DALLAS, TX -- Harris County Health officials making changes after a new case of the Zika virus in Dallas County was found to be transmitted by sexual intercourse.

According the Dallas County Health Department, the patient was infected with the virus after having sexual contact with an ill individual who returned from a country where Zika virus is present. No other information was released about the transmission.

"Now that we know Zika virus can be transmitted through sex, this increases our awareness campaign in educating the public about protecting themselves and others," said Zachary Thompson, DCHHS director. "Next to abstinence, condoms are the best prevention method against any sexually-transmitted infections."

"I thought that was a really big gap in the warning, so that's why I talked about it myself," said Dr. Noreen Khan-Mayberry, a toxicologist who predicted the Zika virus would be eventually spread via sex. "The virus become systemic.
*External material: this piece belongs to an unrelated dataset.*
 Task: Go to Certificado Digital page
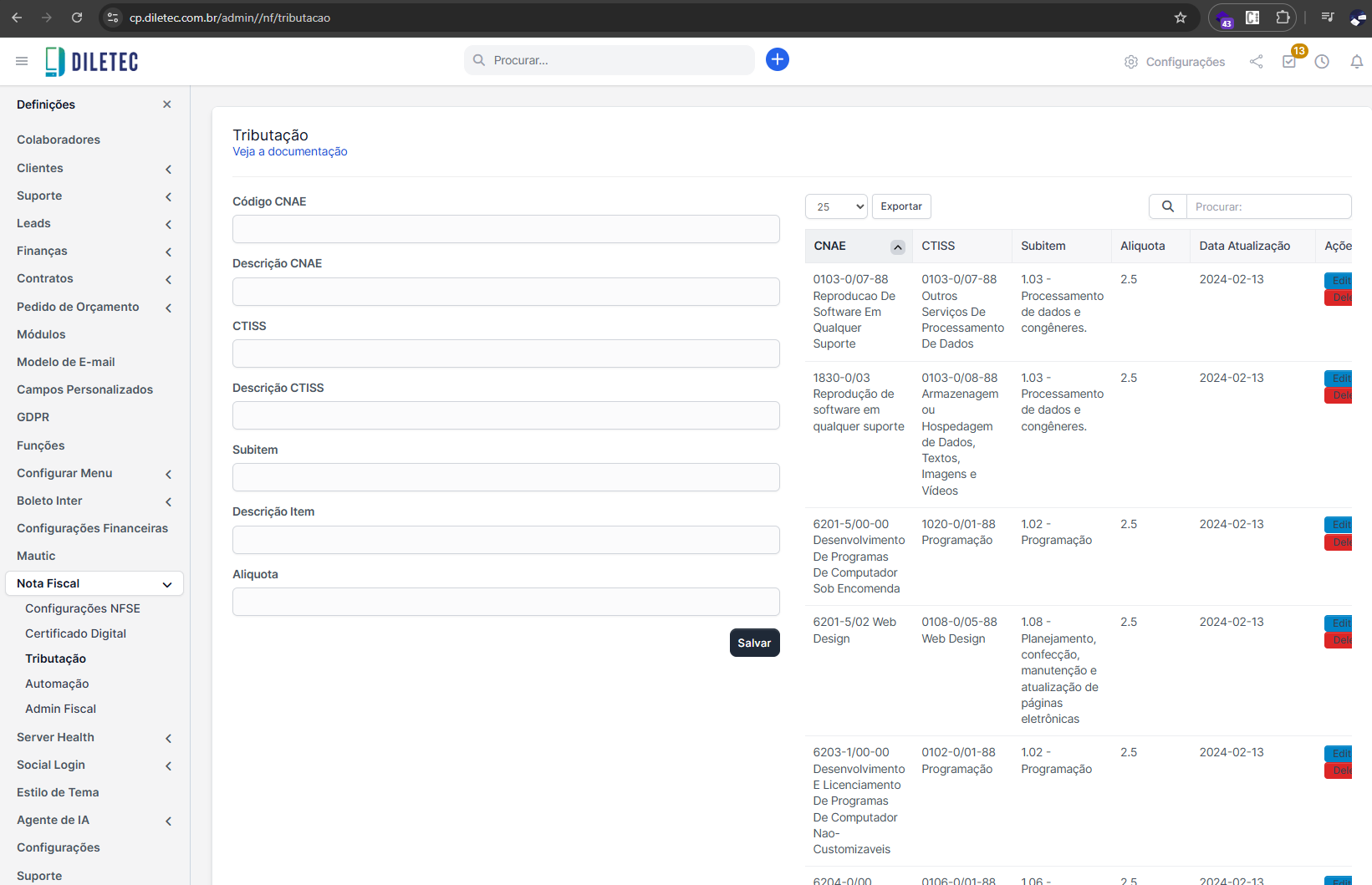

It gets in to the blood stream and it gets into all bodily fluids so semen is a bodily fluid."

The CDC reported two other cases of Zika spread through sexual contact. One was in 2008 and the other was in 2013.

The Harris County Health department will now ask all new patients who test positive for Zika to abstain from having unprotected sex.
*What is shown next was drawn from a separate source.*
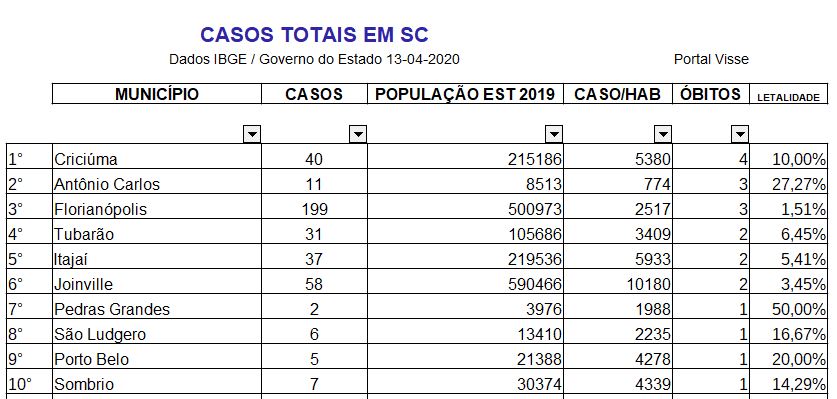Select the POPULAÇÃO EST 2019 header cell

tap(465, 94)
"For some period of time, we are going to ask them to use precautions, yes," said Dr. Dr Umair Shah with the Harris County Health Department.

The most common symptoms of Zika virus are fever, rash, joint pain and conjunctivitis (red eyes). The illness is usually mild with symptoms lasting several days to a week.
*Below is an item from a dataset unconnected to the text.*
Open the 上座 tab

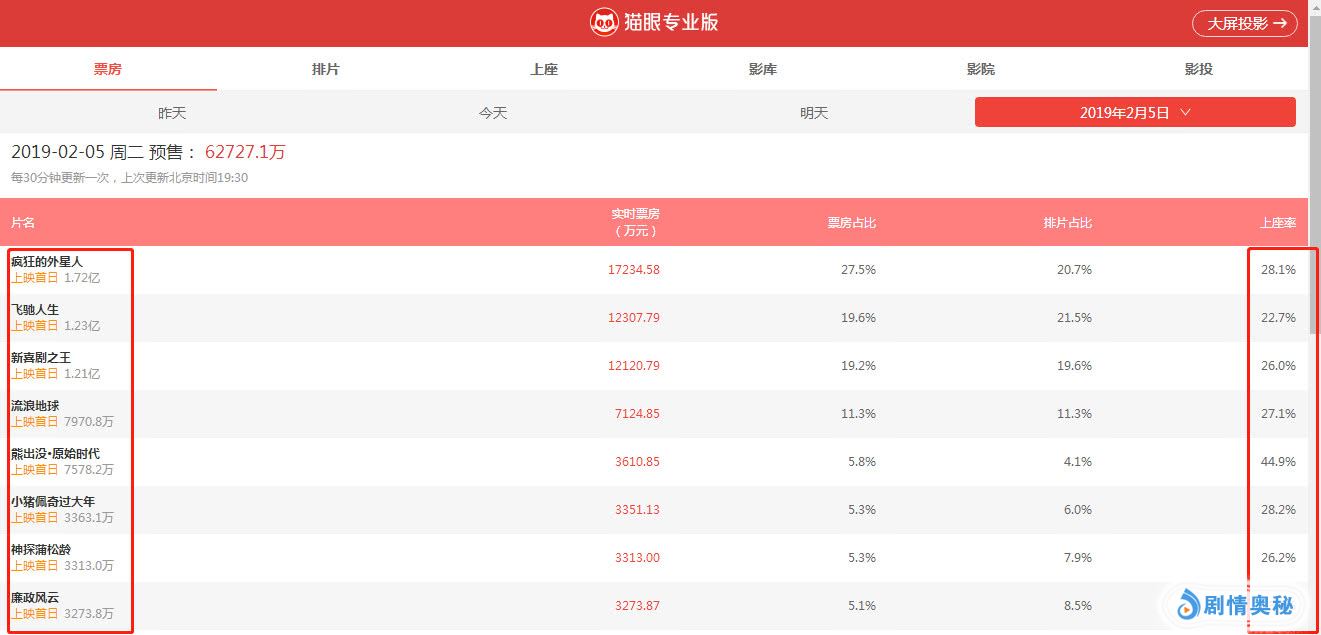tap(544, 69)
Zika symptoms diagnosis and treatment from the CDC


  • About 1 in 5 people infected with Zika virus become ill (i.e., develop Zika).
  • The most common symptoms of Zika are fever, rash, joint pain, or conjunctivitis (red eyes). Other common symptoms include muscle pain and headache. The incubation period (the time from exposure to symptoms) for Zika virus disease is not known, but is likely to be a few days to a week.
  • The illness is usually mild with symptoms lasting for several days to a week.
  • Zika virus usually remains in the blood of an infected person for a few days but it can be found longer in some people.
  • Severe disease requiring hospitalization is uncommon.
  • Deaths are rare.


  • The symptoms of Zika are similar to those of dengue and chikungunya, diseases spread through the same mosquitoes that transmit Zika.
  • See your healthcare provider if you develop the symptoms described above and have visited an area where Zika is found.
  • If you have recently traveled, tell your healthcare provider when and where you traveled.
  • Your healthcare provider may order blood tests to look for Zika or other similar viruses like dengue or chikungunya.


  • No vaccine or medications are available to prevent or treat Zika infections.

Treat the symptoms:

  • Drink fluids to prevent dehydration
  • Take medicines, such as acetaminophen or paracetamol, to relieve fever and pain
  • Do not take aspirin and other non-steroidal anti-inflammatory drugs (NSAIDs), like ibuprofen and naproxen. Aspirin and NSAIDs should be avoided until dengue can be ruled out to reduce the risk of hemorrhage (bleeding). If you are taking medicine for another medical condition, talk to your healthcare provider before taking additional medication.
  • If you have Zika, avoid mosquito bites for the first week of your illness.